Kevin Nielsen's newest book, Colonial Prime: Humanity is now available through Amazon, the digital version. You can buy it: HERE. I'm excited for this one--it's the newest publication from Immortal Works Press.
Since I haven't read this one yet, I can't really comment on the book, but I can say a little bit about the author. I've known of Kevin longer than I've known him. When I first began writing and attending conventions, I started to get to know many of the local authors, each having achieved various degrees of published success. I've written before about how generous and helpful other authors have been to me, even though they had no idea who I was and my published credits only totaled a few short stories.
Kevin, by comparison, had several novels published with more on the way. I did at the time--and still do--have a lot of respect for anyone who has written a novel. Kevin was always nothing but friendly to me whenever I'd see him at events and conventions. Side note--if you go to these events and conventions, he's easy to spot--always wearing a purple shirt. You can't miss him.
In the past year especially, I've gotten to know Kevin a little bit better.

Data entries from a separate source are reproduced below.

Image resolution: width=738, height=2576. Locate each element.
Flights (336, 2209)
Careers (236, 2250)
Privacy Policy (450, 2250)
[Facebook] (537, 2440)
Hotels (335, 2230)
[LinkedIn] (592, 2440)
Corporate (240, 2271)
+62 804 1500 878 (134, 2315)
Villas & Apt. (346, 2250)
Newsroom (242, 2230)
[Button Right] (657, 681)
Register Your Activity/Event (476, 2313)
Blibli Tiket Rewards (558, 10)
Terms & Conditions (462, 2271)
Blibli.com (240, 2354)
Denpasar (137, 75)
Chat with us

He and I are both Acquisitions Editors for Immortal Works Press, and now we're both authors from the same imprint. Unfortunately, I've only read one of Kevin's books, Sands, and it is good. I expect no less from Colonial Prime: Humanity.
Here's more on the book from its Amazon page:
Captain Amara Corrin, hero of the late Solar Wars, commands the first colonial fleet. Full of hopeful dreamers looking for a new home, world-weary ex-soldiers, and those just seeking escape, five ships set out from Earth with the hopes of humanity behind them.

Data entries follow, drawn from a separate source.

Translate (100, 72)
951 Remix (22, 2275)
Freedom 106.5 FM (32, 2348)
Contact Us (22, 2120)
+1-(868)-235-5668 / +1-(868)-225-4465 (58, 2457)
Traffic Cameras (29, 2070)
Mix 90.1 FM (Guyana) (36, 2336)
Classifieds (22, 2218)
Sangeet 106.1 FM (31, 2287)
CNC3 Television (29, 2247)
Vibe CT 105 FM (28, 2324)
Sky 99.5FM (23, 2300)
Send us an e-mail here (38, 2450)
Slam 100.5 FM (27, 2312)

Full of hopeful dreamers looking for a new home, world-weary ex-soldiers, and those just seeking escape; five ships set out from Earth with the hopes of humanity behind them. But Amara soon finds herself with more trouble than she can handle. The Council, Earth's new governing body, has saddled her with their political rivals, exiling them to a place where they can do no harm.

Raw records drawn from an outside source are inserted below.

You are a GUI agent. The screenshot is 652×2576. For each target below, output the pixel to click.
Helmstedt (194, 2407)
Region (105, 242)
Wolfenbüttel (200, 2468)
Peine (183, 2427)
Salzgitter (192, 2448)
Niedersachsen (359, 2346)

Struggling to find balance, Amara appoints a fresh-faced first officer with a hidden past, Nathan Esquina, as she fights to keep her son, Jaelyn, free of the political machinations of those aboard the ship who would destroy their fragile peace. When a message from Earth alerts them that The Council has fallen, Amara, Nathan, and Jaelyn find themselves in a pitched battle where a single mistake could end not only their own lives, but those of every person aboard their colonial fleet.
Yes--this looks great. If you're looking for something new, give Kevin's latest a try. If you do, you'll probably end up a Kevin Nielsen fan, too.